Question

In an acute-angled triangle $ABC,$ a point $D$ lies on the segment $BC.$ Let $O_1,O_2$ denote the circumcentres of $\Delta ABD$ and $\Delta ACD,$ respectively. Prove that the line joining the circumcentre of $\Delta ABC$ and the orthocentre of $\Delta O_1{O}_{2}D$ is parallel to $BC.$

Answer 1

Without loss of generality assume that $\angle ADC\ge {90}^o$.
Let O denote the circumcenter of triangle ABC and K the orthocentre of triangle $O_1{O}_{2}D$.
Note that circumcircles of triangles ABD and ACD pass through the points A and D, so AD is perpendicular to $O_1{O}_2$ and, triangle $A{O}_1{O}_2$ is congruent to triangle $D{O}_1{O}_2$.

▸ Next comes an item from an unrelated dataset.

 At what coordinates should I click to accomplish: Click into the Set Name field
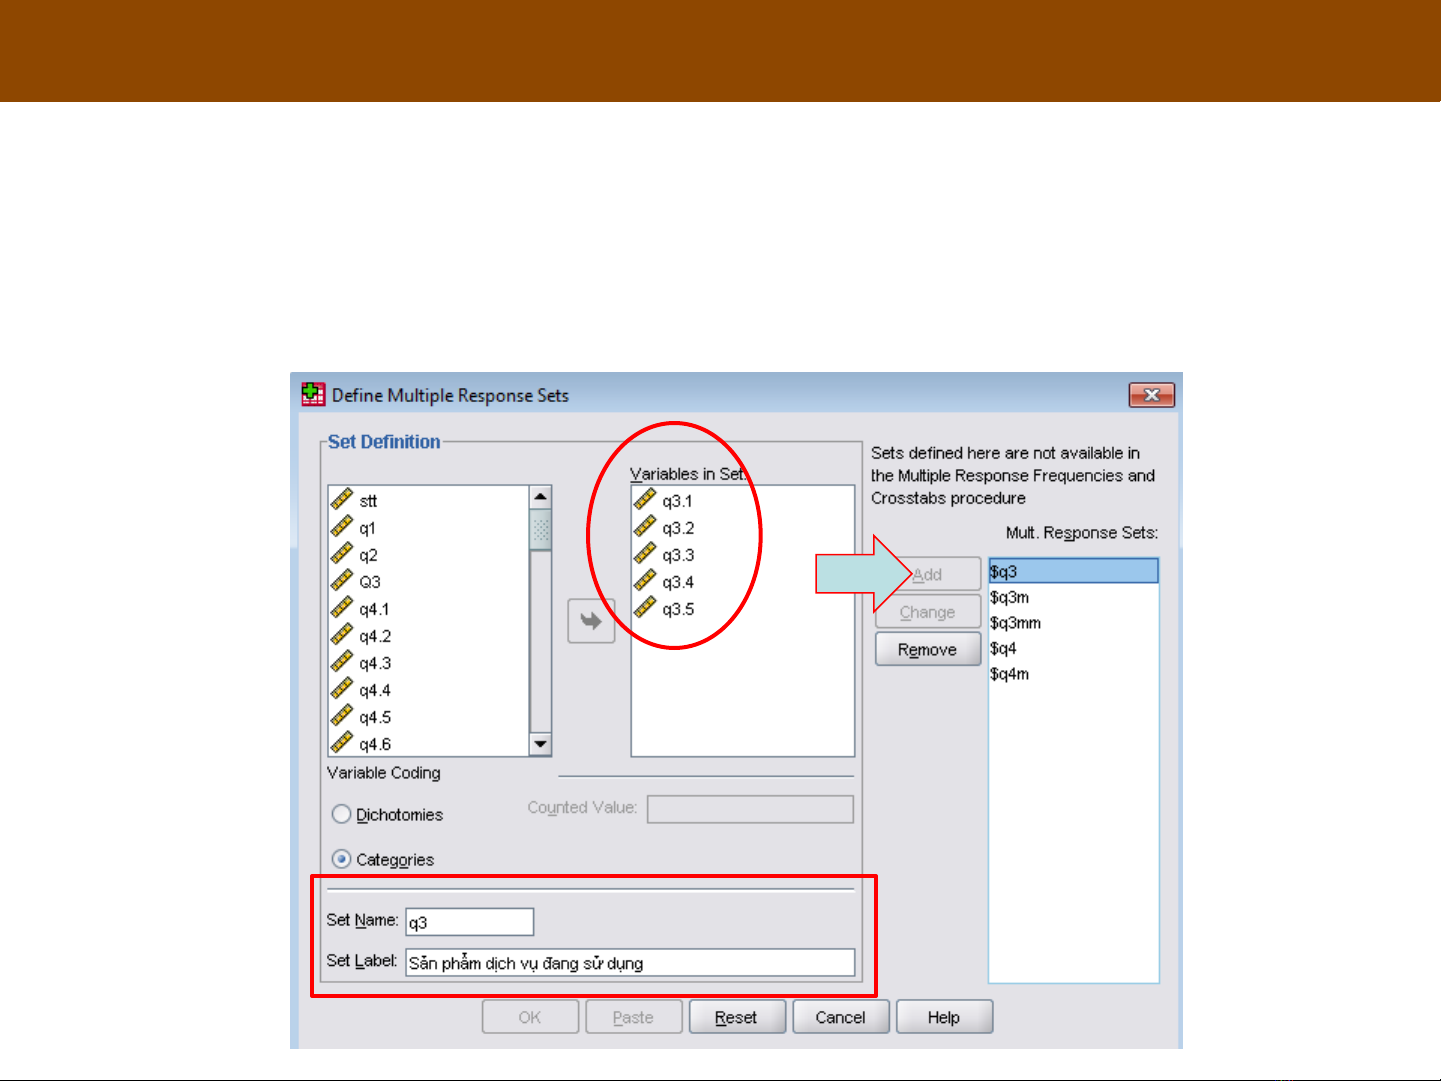pyautogui.click(x=469, y=922)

$\angle A{O}_1{O}_2=\angle O_2{O}_{1}D=\angle B$ since $O_2{O}_1$ is the perpendicular bisector of AD.
Since $O{O}_2$ is the perpendicular bisector of AC, it follows that $\angle AO{O}_2=\angle B$.

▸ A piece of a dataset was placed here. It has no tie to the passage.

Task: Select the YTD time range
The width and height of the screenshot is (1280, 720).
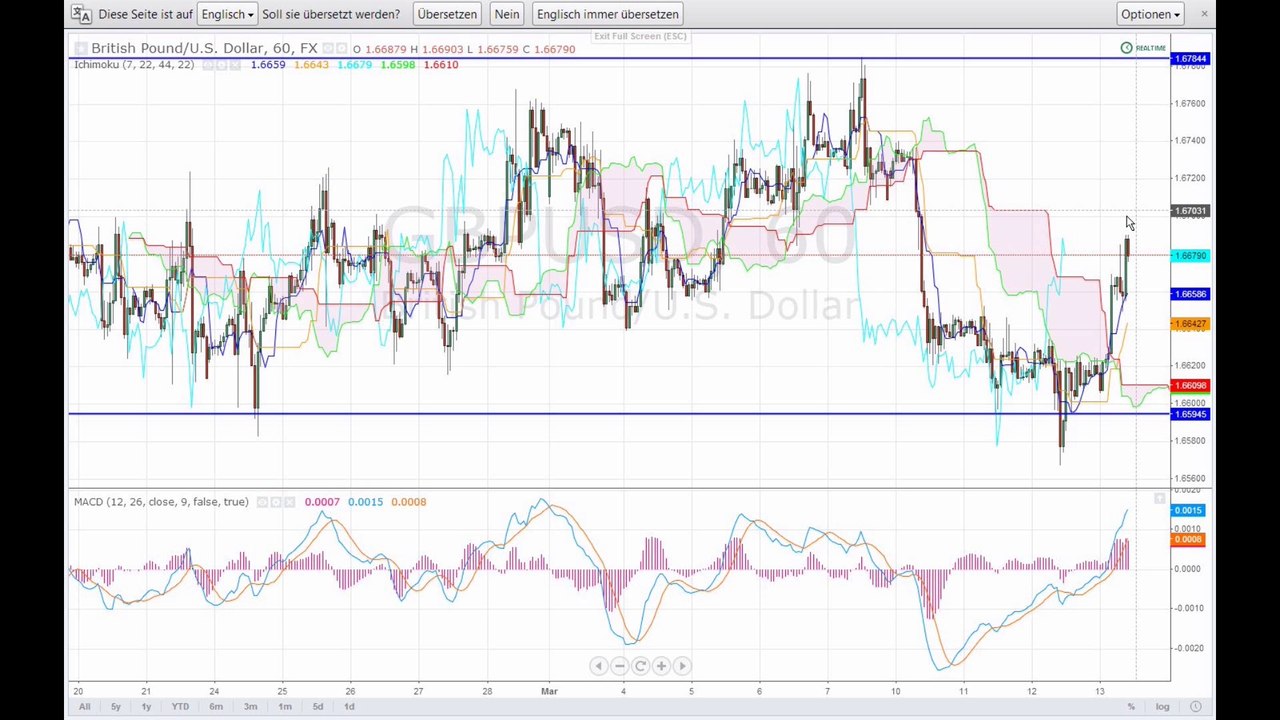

$\therefore O$ lies on the circumcircle of triangle $A{O}_1{O}_2$.
Since AD is perpendicular to $O_1{O}_2$, we have $\angle O_{2}KA={90}^o-\angle O_1{O}_{2}K=\angle O_2{O}_{1}D=\angle B$.
$\therefore K$ also lies on the circumcircle of triangle $A{O}_1{O}_2$.
$\therefore \angle AKO={180}^o-\angle A{O}_{2}O=\angle ADC$ and hence OK is parallel to BC.
Remark. The result is true even for an obtuse-angled triangle.